It’s been a while, and I let down my guard--the consequence, not one but two skunked dogs. In town, to add insult to injury.
When I lived along the banks of Big Creek, almost three miles west of Ellis, I expected dog/skunk encounters every year, and we had them. I kept a supply of ingredients to make my magic de-scenting potion and knew I’d use them every few months. A year and half of living in the small burg of Logan with no Pepe Le Pew encounters spoiled me. I never thought about the fact that skunks don’t read city limit signs.
After a Friday night cruise into the countryside to watch dusk descend over green pastures and wheat fields, we arrived home ready to settle in for the evening. It wasn’t three minutes before that acrid, eye-burning smell rode a gentle south breeze from behind our shed into windows open to welcome fresh spring air. That was a joke. About the time my nose hit high alert, my husband let me know what triggered the stink bomb.
Yes, our beloved grand-pups had insulted a black and white kitty as it passed through their territory. Working in tandem to drive the invader away, they’d come close to that trespasser’s backside. The direct shot blasted both with enough stench to coat ten pooches. Their hangdog looks told me they knew it.

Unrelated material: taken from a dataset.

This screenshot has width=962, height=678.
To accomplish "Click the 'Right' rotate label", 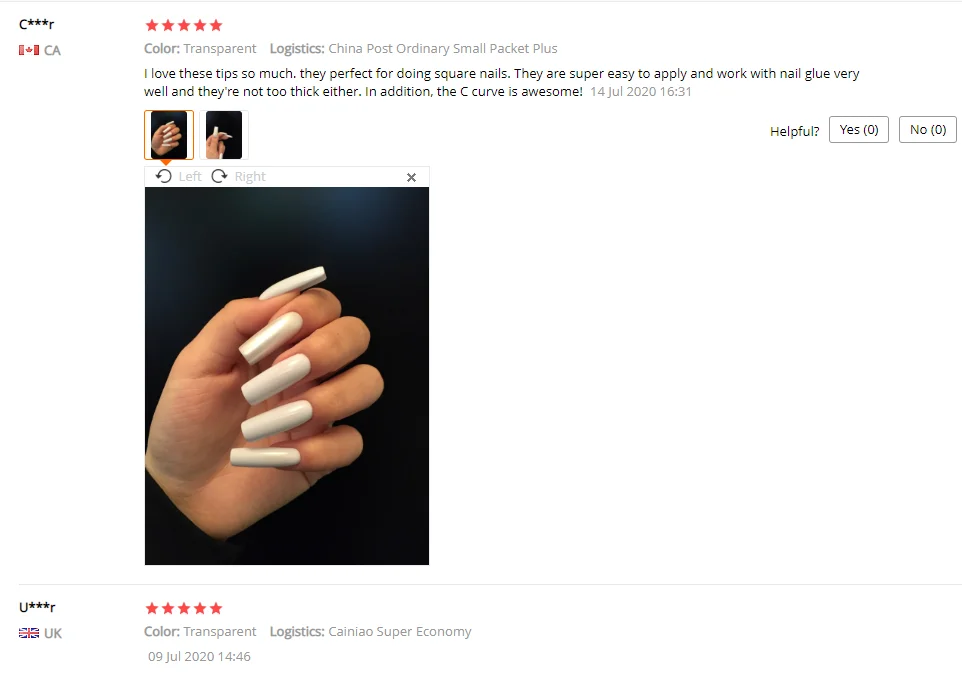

I hurriedly concocted a triple dose of hydrogen peroxide, baking soda, and dish soap before slipping into raggedy clothes I could toss if necessary. One at a time, I doused each pooch and scrubbed relentlessly. After the first bath, my insulted nostrils and eyes couldn’t tell if I’d succeeded or not in banishing the offending odor from dog one’s fur. Using shop towels, I rubbed him down and lugged him outside to shake remaining droplets from his coat.
Round two with pet number two began soon after. That chunky boy didn’t seem quite so odiferous, and he’d had a recent shearing at the groomers, so he was a little easier to de-scent. Due to his size, he was harder to maneuver in the laundry room sink, but we got the job done and kept the water where it belonged. He, too, got a toweling before I transported him outside to join his partner in crime.
It didn’t take more than a sniff of dog one to realize it was good thing I’d made so much of the special elixir. That guy needed a second dose of my un-skunking solution. He must’ve read my mind because he tried to scurry out of reach, but it was too late. He was heading back to the washtub and the last of the skin tingling cleanser.
Both dogs had that unmanageable hair look caused by a recent bath. I’m not picking up much residual scent from the boys, but that skunk certainly laid a shot pattern over our yard. Every time I walk out back, I can tell it visited. I’m hoping good rain will take care of that problem.